Si on ajoute que BinderHolz a livré le chantier avec 144 camions en l’espace de 15 semaines, on commence à comprendre ce que cela signifie en termes de logistique de production, mais aussi de réception et de montage.
Comme d’habitude, il n’y a guère d’espaces de stockage, tout arrive en flux tendu, depuis début avril 2019. Sur place, Cédric Taglang mobilise deux grues servies par deux équipes, tandis que d’autres équipes spécialisées dans la pose des poutrelles métalliques travaillent en temps masqué pour augmenter au maximum le débit de montage.
Contrairement aux travaux de terrassement et leurs mouvements de terre hautement polluée, et aux finitions de façades et d’aménagement intérieur impactées par la pandémie, le chantier de charpente est une vraie claque pour les groupements du Village Olympique : cinq ans avant les Jeux, Mathis et BinderHolz font une démonstration de ce que signifie un chantier multi-étage véritablement bas carbone de montage rapide.

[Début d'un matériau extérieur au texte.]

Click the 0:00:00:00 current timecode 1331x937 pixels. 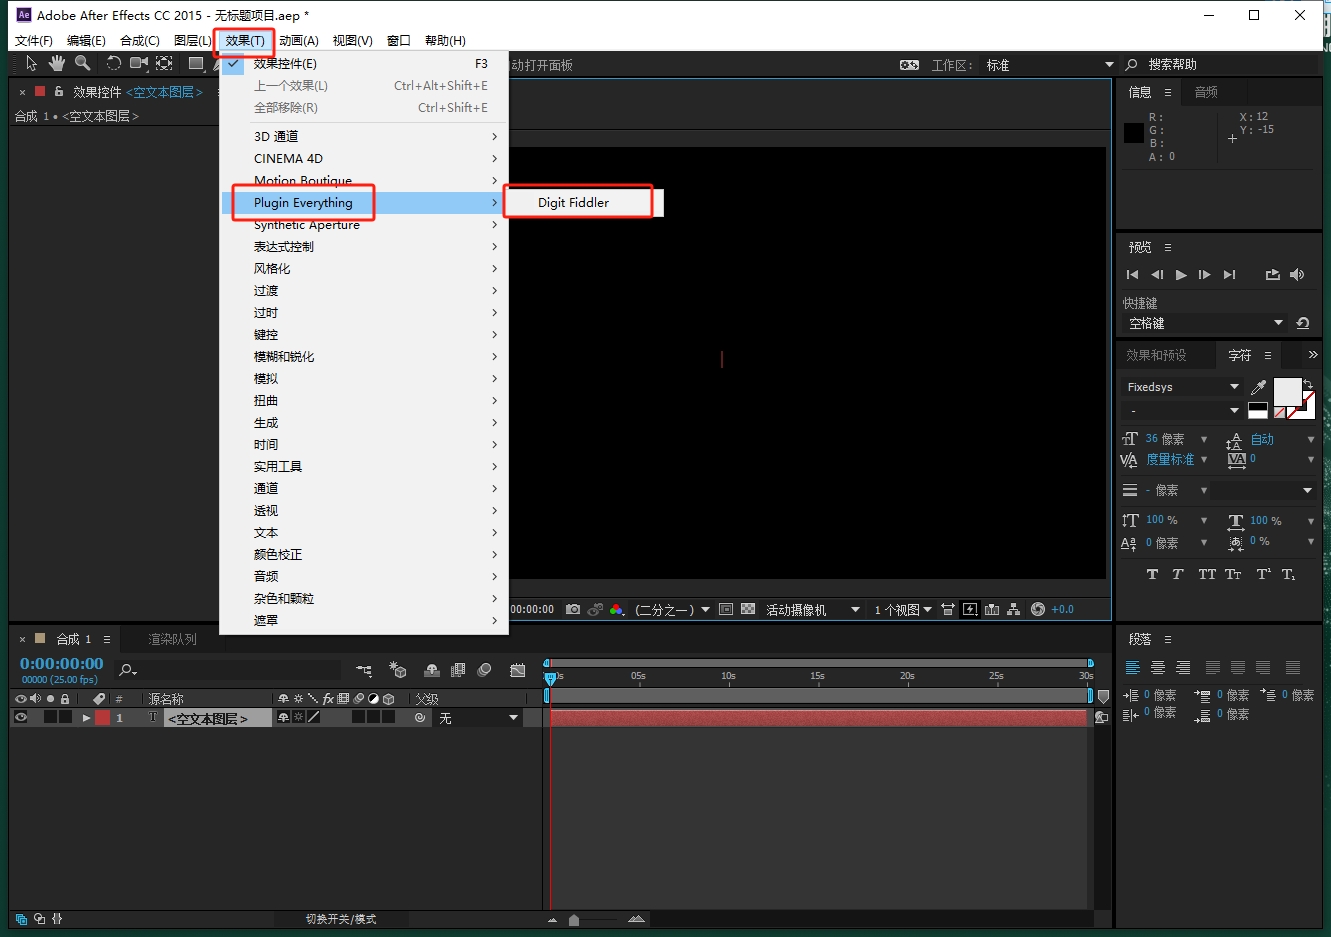pyautogui.click(x=62, y=663)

Certes, les 5000 m3 de bois ont été acheminés par camion d’Autriche. Mais depuis cette année, BinderHolz livre la France par voie ferrée, en disposant d’un point de chute à Blanc-Mesnil. Un wagon correspond à 2,5 camions et la toute nouvelle fiche FDES recalculée par FCBA en mesure tout l’impact.
Le Curve a trouvé preneur à 90% avant l’achèvement, opération blanche réussie. Le quartier de la Montjoie poursuit sa transformation et tout près du Curve s’achève le chantier Woodwork également en bois et tout aussi spectaculaire.
BNP Paribas Real Estate prolonge l’aventure du bois avec l’Arboretum de Nanterre, à une autre échelle. Mathis dresse au Champs-de-Mars la charpente du Grand Palais Ephémère, histoire de rappeler son savoir-faire de lamelliste. BinderHolz multiplie, avec Mathis et d’autres, les projets urbains de logements de type R+6, notamment franciliens, acheminés désormais par le rail.